--- Start of ENTRIES SUPPLIED ---
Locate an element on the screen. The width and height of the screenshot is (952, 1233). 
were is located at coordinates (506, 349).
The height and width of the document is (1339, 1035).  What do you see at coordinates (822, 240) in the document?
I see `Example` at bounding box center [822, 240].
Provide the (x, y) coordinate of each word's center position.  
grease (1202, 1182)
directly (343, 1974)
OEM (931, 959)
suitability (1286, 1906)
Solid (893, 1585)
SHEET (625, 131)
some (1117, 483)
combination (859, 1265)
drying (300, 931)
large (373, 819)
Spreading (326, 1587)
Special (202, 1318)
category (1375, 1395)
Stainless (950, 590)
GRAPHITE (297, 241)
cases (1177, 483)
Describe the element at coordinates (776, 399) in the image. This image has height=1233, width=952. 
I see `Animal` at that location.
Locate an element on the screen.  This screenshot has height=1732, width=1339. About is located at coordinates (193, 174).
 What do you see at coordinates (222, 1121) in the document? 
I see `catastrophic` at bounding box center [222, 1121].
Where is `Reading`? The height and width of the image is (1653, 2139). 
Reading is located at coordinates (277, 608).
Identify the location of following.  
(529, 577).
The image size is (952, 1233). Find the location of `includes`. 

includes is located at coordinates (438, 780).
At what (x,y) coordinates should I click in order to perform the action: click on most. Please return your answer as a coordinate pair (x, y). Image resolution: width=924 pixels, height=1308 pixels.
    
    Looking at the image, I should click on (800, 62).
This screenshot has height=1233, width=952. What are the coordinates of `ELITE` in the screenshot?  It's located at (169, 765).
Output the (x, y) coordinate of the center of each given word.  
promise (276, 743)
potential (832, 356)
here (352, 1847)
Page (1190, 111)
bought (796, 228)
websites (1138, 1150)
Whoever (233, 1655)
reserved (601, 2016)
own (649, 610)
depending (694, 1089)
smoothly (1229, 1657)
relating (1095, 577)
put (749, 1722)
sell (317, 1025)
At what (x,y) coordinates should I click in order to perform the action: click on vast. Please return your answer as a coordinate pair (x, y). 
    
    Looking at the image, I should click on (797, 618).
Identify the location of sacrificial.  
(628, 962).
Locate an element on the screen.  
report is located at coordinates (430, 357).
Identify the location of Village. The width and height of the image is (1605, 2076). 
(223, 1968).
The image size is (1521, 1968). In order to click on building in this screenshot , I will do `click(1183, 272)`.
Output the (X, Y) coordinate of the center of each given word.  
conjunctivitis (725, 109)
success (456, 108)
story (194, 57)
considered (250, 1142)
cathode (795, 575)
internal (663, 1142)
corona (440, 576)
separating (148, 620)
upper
--- End of ENTRIES SUPPLIED ---
Copy all of the rows above word for word, leaving nothing out and changing nothing.

→ **RESULT OF THE EXERCISE**
Locate an element on the screen. The width and height of the screenshot is (952, 1233). 
were is located at coordinates (506, 349).
The height and width of the document is (1339, 1035).  What do you see at coordinates (822, 240) in the document?
I see `Example` at bounding box center [822, 240].
Provide the (x, y) coordinate of each word's center position.  
grease (1202, 1182)
directly (343, 1974)
OEM (931, 959)
suitability (1286, 1906)
Solid (893, 1585)
SHEET (625, 131)
some (1117, 483)
combination (859, 1265)
drying (300, 931)
large (373, 819)
Spreading (326, 1587)
Special (202, 1318)
category (1375, 1395)
Stainless (950, 590)
GRAPHITE (297, 241)
cases (1177, 483)
Describe the element at coordinates (776, 399) in the image. This image has height=1233, width=952. 
I see `Animal` at that location.
Locate an element on the screen.  This screenshot has height=1732, width=1339. About is located at coordinates (193, 174).
 What do you see at coordinates (222, 1121) in the document? 
I see `catastrophic` at bounding box center [222, 1121].
Where is `Reading`? The height and width of the image is (1653, 2139). 
Reading is located at coordinates (277, 608).
Identify the location of following.  
(529, 577).
The image size is (952, 1233). Find the location of `includes`. 

includes is located at coordinates (438, 780).
At what (x,y) coordinates should I click in order to perform the action: click on most. Please return your answer as a coordinate pair (x, y). Image resolution: width=924 pixels, height=1308 pixels.
    
    Looking at the image, I should click on (800, 62).
This screenshot has height=1233, width=952. What are the coordinates of `ELITE` in the screenshot?  It's located at (169, 765).
Output the (x, y) coordinate of the center of each given word.  
promise (276, 743)
potential (832, 356)
here (352, 1847)
Page (1190, 111)
bought (796, 228)
websites (1138, 1150)
Whoever (233, 1655)
reserved (601, 2016)
own (649, 610)
depending (694, 1089)
smoothly (1229, 1657)
relating (1095, 577)
put (749, 1722)
sell (317, 1025)
At what (x,y) coordinates should I click in order to perform the action: click on vast. Please return your answer as a coordinate pair (x, y). 
    
    Looking at the image, I should click on (797, 618).
Identify the location of sacrificial.  
(628, 962).
Locate an element on the screen.  
report is located at coordinates (430, 357).
Identify the location of Village. The width and height of the image is (1605, 2076). 
(223, 1968).
The image size is (1521, 1968). In order to click on building in this screenshot , I will do `click(1183, 272)`.
Output the (X, Y) coordinate of the center of each given word.  
conjunctivitis (725, 109)
success (456, 108)
story (194, 57)
considered (250, 1142)
cathode (795, 575)
internal (663, 1142)
corona (440, 576)
separating (148, 620)
upper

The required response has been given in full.